- [WORK INSTRUCTIONS]
Restate the data that follows exactly as it stands, beginning with the first line and ending with the line that contains "Task: Click the 2007 label on the time axis".

- [INPUT RECORDS]
--

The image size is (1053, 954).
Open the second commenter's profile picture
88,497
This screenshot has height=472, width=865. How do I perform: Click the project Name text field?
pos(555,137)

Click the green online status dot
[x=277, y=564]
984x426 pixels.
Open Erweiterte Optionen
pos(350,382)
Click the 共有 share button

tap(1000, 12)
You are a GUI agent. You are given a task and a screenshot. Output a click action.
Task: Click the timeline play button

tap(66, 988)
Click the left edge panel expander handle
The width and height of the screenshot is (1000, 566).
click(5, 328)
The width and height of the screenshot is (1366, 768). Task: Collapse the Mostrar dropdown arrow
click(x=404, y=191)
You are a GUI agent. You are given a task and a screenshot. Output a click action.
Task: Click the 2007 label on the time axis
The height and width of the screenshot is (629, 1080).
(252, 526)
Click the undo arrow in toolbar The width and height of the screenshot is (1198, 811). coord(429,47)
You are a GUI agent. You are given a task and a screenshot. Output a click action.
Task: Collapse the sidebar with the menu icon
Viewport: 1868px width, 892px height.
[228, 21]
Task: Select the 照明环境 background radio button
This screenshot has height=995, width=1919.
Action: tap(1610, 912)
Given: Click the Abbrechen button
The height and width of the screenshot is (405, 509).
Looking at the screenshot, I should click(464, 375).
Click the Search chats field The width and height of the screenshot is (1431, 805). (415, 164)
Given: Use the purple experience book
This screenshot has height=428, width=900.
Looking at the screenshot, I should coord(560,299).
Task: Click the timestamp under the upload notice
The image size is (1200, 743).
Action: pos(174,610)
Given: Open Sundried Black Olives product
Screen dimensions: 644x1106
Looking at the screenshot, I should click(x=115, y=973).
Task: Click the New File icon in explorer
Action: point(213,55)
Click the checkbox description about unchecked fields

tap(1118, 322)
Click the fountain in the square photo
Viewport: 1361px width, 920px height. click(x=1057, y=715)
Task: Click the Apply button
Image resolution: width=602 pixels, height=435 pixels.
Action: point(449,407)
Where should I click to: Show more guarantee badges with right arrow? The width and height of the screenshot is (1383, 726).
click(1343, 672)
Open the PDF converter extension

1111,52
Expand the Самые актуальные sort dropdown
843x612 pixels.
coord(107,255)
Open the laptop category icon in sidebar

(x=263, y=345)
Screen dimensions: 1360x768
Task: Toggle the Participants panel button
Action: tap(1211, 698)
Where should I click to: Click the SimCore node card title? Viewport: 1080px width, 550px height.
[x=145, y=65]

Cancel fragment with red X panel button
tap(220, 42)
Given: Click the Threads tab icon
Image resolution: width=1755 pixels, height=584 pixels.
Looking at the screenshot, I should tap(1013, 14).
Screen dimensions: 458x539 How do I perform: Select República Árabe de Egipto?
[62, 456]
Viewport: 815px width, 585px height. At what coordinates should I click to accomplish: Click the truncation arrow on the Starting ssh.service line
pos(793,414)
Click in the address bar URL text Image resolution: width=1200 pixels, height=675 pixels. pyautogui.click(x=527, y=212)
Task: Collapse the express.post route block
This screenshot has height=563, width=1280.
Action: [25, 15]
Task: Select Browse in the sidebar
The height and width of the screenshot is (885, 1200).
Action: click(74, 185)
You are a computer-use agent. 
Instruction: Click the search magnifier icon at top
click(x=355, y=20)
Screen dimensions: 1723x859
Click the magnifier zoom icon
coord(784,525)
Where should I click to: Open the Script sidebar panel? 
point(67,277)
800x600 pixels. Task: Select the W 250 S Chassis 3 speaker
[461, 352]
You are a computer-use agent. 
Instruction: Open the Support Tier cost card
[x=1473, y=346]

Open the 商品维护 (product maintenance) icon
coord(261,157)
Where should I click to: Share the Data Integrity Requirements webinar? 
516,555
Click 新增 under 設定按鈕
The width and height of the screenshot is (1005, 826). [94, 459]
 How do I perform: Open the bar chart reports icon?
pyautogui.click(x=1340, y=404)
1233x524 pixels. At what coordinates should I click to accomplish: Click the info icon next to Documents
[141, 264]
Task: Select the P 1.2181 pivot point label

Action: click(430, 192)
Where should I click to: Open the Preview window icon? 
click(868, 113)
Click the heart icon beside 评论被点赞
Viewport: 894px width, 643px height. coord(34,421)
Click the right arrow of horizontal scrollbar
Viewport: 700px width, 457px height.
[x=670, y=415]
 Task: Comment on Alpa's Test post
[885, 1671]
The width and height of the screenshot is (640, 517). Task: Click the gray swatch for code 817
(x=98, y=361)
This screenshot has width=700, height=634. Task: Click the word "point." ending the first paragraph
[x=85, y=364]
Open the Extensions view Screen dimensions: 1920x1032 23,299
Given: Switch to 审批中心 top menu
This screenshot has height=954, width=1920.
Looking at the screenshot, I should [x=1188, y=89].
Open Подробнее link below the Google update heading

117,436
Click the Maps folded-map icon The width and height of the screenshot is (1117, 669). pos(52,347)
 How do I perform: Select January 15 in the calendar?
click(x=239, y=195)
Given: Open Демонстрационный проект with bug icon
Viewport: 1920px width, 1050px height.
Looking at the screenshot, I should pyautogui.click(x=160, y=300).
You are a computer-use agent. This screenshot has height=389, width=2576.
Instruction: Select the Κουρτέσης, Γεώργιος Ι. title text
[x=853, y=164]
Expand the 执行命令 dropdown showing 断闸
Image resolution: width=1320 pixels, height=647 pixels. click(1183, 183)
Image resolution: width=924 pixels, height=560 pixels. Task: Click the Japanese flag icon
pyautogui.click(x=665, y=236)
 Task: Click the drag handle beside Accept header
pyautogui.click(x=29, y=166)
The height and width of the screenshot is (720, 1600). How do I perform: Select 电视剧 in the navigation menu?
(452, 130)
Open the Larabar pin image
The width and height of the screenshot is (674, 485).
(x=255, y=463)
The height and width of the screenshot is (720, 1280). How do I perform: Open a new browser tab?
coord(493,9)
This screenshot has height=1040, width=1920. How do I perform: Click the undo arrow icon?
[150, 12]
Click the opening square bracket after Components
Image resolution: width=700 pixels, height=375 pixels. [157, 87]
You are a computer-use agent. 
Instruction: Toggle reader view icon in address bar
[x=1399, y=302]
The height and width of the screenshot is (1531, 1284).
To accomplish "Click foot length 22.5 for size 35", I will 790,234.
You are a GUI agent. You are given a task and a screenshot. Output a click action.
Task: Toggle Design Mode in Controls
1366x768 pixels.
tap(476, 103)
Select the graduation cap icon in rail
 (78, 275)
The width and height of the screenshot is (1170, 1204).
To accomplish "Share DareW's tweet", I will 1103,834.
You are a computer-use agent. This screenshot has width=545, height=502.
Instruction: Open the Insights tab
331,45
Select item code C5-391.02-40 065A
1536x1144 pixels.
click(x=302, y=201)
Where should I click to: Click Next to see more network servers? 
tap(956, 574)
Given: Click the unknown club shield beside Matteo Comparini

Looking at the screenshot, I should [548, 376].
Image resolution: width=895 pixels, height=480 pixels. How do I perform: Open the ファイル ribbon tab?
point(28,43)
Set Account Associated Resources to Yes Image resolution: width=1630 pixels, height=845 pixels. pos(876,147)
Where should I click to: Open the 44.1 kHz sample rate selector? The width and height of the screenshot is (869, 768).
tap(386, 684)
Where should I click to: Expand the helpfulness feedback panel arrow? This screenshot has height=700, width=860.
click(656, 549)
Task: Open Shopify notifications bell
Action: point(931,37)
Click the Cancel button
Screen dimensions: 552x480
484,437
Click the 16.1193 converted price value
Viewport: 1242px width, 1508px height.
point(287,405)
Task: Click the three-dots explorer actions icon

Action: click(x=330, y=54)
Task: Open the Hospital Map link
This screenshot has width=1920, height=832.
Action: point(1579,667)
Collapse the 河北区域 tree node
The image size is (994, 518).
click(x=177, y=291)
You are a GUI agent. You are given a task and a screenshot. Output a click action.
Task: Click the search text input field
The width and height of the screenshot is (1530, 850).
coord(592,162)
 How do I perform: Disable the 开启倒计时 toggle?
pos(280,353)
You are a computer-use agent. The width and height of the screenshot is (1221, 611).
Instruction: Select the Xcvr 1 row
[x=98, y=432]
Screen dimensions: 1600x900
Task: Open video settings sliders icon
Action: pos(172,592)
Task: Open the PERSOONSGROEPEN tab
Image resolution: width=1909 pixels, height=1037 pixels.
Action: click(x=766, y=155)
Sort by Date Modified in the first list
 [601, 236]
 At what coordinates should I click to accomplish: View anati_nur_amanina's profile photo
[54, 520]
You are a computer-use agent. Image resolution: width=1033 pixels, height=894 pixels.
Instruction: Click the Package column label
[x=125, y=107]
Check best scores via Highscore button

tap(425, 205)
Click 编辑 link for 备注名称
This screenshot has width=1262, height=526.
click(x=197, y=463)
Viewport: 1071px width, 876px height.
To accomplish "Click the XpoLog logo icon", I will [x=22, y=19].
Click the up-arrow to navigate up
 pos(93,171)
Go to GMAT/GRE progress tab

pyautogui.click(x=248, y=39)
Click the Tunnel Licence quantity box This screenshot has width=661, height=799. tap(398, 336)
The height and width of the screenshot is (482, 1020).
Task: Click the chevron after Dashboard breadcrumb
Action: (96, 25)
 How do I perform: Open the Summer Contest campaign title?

--

- [ANSWER TO THIS EXERCISE]
The image size is (1053, 954).
Open the second commenter's profile picture
88,497
This screenshot has height=472, width=865. How do I perform: Click the project Name text field?
pos(555,137)

Click the green online status dot
[x=277, y=564]
984x426 pixels.
Open Erweiterte Optionen
pos(350,382)
Click the 共有 share button

tap(1000, 12)
You are a GUI agent. You are given a task and a screenshot. Output a click action.
Task: Click the timeline play button

tap(66, 988)
Click the left edge panel expander handle
The width and height of the screenshot is (1000, 566).
click(5, 328)
The width and height of the screenshot is (1366, 768). Task: Collapse the Mostrar dropdown arrow
click(x=404, y=191)
You are a GUI agent. You are given a task and a screenshot. Output a click action.
Task: Click the 2007 label on the time axis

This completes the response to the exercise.